In the iOS Foundations Module 6, Lesson 4, we use the Yelp API key.

  1. What’s the best way to keep this API key secret in GitHub?
  2. In the App Store, do the Apple reviewers need access to your API key?
  3. Can you securely compile the app with the API key, or might someone decompile it to get your secret?

My current solution, so I can publish to my repo is to use something similar to a .env file. However, when I went to create the .env, it warned me that the project wouldn’t be able to read from it. So instead, I created a ProdEnv.swift with a client and apiKey property. Then, I added another file ProdEnvExample.swift that has a comment representing the struct that I reference later with my credentials. Last step was to add the ProdEnv.swift file to the .gitignore, so it does not get committed.

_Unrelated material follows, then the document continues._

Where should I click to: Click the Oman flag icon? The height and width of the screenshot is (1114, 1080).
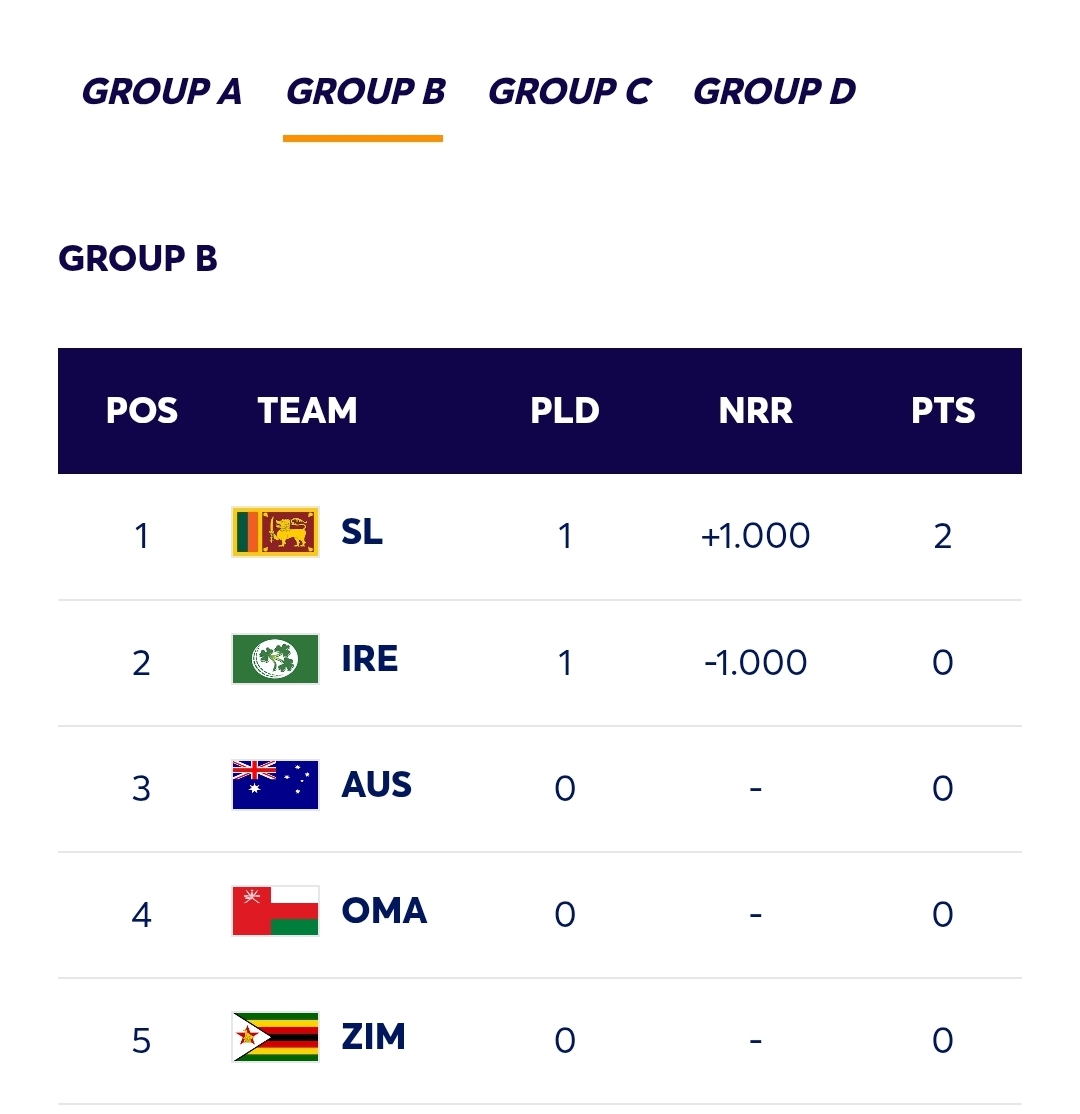[275, 911]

  • Chris also explains a similar way with the .gitignore, or removing the API key prior to committing here: CodeWithChris
  • this video explains how to create a .gitignore file at the 6:00 mark: CodeWithChris


 This serves as an example struct struct, so we do not commit our API key within our Git repo.
 Copy the below into a new ProdEnv.swift file, then insert your credentials as shown below

import Foundation

struct YelpAPICreds {
    let client = "<insertClientStringHere"
    let apiKey = "insertApiKeyHere"

Then, in my ContentModel, I create an object of this struct, and use the API key in the request header:

 // See ProdEnvExample on how to insert your API credentials
 let apiCreds = YelpAPICreds()
 // Add Authorization headers with our API key
 request.addValue("Bearer \(apiCreds.apiKey)", forHTTPHeaderField: "Authorization")

However, I’m curious if there is a better practice, and also how Apple reviews this.

This article has some good point about having Secrets, but sadly the main point it makes is just to not have any (which is unavoidable)

You’ve done it, you have some kind of secrets file and you do not commit it to GitHub by using the .gitignore

No, the secret is in your app bundle the app reviewers don’t care about the code, only how the app works

Technically someone who has jailbroken their phone can see a lot more, but also think if your users, are they people who are likely to jailbreak a phone and do this.
But overall that risk is minimal.
There’s always a way to reverse engineer something, just think of the likelihood of this happening.

Hey thanks so much Mikaela!

Glad the reviewers only care about how the app works, and don’t get these secrets.

That makes sense. One of the great benefits of delivering compiled apps!

I was thinking previously that the professionals may know a way to keep this all secret once on the App Store in a different way.